第381話 すれ違……えない




 ほかの防具屋も回ってから、また来る。

 店員に伝え、俺は何軒目かの防具屋を後にした。


「うーん……」


 上半身だけ、あるいは腰回りまでを守るタイプの鎧をいくつか試着した。

 帝都中の防具屋が切磋琢磨するこの場所に店を構えるだけあって、どの鎧も悪くはなかった。


 しかし、決め手に欠ける。


 デザイン、防御力、重量、耐久性、機能性、付与効果、その他諸々。

 防具に求められる要素は数多く存在しており、それら全てを完璧に備えている防具は俺の手の届かない場所にしか存在しない。

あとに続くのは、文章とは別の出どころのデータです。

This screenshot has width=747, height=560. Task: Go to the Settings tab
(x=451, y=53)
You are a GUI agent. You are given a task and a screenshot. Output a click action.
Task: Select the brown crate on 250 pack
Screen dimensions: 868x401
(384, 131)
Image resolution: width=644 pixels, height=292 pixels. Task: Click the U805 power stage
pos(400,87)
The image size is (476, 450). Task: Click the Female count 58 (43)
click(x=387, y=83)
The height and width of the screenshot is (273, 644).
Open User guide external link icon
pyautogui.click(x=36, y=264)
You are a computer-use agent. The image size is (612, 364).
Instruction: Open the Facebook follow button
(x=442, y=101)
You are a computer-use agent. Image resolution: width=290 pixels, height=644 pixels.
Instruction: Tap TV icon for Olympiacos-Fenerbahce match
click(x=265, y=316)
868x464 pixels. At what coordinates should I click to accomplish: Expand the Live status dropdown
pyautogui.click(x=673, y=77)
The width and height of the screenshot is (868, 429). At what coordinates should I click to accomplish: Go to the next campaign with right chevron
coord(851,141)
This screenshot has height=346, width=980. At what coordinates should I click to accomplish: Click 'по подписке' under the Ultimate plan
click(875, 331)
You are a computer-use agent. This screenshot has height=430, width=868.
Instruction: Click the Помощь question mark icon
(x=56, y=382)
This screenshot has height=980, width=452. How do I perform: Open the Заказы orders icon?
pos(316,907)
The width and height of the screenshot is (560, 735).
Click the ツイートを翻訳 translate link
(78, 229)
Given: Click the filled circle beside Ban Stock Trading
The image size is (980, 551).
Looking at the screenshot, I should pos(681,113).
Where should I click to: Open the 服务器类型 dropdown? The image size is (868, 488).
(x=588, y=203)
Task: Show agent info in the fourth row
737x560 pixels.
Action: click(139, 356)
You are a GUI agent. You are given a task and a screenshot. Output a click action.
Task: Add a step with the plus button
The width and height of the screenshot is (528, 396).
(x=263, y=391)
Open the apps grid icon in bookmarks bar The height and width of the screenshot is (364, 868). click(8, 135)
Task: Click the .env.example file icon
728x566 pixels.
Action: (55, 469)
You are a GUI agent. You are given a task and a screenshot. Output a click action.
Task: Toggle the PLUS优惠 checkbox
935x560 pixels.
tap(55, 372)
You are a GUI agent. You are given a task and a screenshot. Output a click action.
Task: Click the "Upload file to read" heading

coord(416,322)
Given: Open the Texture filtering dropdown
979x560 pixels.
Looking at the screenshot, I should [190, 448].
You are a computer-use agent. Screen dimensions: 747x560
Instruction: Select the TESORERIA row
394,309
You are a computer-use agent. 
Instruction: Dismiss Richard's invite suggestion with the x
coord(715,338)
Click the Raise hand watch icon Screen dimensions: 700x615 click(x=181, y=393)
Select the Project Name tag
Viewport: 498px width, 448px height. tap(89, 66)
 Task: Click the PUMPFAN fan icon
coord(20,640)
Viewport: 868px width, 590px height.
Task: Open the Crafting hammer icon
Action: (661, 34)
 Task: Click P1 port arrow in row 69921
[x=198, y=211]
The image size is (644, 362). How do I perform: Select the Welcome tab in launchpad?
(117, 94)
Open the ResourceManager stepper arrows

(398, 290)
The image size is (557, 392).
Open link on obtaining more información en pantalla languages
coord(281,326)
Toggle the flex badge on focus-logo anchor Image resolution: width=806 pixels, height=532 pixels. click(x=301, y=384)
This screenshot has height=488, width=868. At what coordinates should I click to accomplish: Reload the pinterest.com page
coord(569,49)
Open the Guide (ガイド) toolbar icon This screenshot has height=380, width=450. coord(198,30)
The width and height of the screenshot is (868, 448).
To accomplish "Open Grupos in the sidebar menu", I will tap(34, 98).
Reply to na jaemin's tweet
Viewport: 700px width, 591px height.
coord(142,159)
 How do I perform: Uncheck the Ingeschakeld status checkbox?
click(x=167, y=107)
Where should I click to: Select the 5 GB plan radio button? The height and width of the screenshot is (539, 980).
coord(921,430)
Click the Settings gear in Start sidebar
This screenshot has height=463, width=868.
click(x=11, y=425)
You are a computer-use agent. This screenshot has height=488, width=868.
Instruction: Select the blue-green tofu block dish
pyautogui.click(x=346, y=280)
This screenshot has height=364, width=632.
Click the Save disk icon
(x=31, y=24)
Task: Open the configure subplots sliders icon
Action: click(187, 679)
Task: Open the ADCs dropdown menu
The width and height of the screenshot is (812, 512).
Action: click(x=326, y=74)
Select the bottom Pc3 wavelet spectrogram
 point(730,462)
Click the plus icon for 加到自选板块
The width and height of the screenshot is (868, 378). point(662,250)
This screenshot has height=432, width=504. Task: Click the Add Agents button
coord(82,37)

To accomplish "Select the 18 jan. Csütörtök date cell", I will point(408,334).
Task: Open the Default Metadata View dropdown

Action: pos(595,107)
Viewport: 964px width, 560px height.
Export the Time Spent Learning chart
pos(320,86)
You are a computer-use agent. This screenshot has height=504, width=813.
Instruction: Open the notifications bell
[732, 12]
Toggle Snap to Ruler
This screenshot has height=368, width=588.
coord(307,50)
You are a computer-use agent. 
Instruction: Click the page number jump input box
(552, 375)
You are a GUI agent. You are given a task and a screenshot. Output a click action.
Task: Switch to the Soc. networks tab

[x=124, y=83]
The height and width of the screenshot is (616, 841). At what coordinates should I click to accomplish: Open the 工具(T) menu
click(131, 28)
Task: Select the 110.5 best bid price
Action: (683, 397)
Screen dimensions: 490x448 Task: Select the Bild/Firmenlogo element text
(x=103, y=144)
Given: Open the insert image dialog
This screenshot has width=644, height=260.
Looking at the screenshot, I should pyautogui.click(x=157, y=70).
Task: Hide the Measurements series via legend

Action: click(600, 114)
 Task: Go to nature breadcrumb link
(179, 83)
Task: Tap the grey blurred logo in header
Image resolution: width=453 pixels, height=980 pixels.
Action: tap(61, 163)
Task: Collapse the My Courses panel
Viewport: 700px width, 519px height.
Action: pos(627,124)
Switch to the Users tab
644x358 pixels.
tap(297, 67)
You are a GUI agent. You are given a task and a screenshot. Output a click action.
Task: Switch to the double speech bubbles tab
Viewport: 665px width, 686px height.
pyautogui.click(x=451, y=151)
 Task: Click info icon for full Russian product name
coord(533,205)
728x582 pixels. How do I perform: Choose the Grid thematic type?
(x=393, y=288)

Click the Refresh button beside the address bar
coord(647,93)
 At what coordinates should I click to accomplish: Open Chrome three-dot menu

 だから、いくつかの要素に関して妥協が必要になることは理解している。


「うーん…………」


 防御力や機能性は十分で、デザインが好みからかけ離れている鎧。

 デザインはドンピシャで防御力はそこそこ、しかし機能性がいまいちな鎧。

 付与効果は素晴らしいが、肝心の耐久性に懸念がある鎧。


 価格に関してはある程度目を瞑っても、妥協ギリギリのラインを攻められているようで悩ましい。


(俺が希望する防具は、もしや一見の客では売ってもらえない水準なんだろうか……)


 防具に限らない話だが、装備や魔道具のハイエンド品は圧倒的に需要超過だ。

 売手の立場なら、店頭に並べる前にまずは付き合いのある人間に声を掛けるはず。

 その結果、そういった品々が一般客の目に触れることはほとんどない。

 そこに割り込むには相応の人脈と資金力が必要だ。


(ギルドに頼んでみるか……?)


 カネはともかくコネはどうにもならない。

 しかし、冒険者ギルドに借りを作るのもよく考える必要がある。

 現在は良好な関係を維持しているが、ドミニク――――ギルドマスターの方針に迎合したわけではない。

 借りの重さで足元が沈み、身動きが取れなくなっては困るのだ。


(いっそのこと、鎧はまた今度にするか……)


 フロアを1周する間に、もうひとつ選択肢があることに思い至った。


 鎧に代わる選択肢――――それは盾だ。


 ある店の壁に掛けられた盾を見たとき、公国軍陣地の奥深くで盾が欲しいと考えたことを思い出した。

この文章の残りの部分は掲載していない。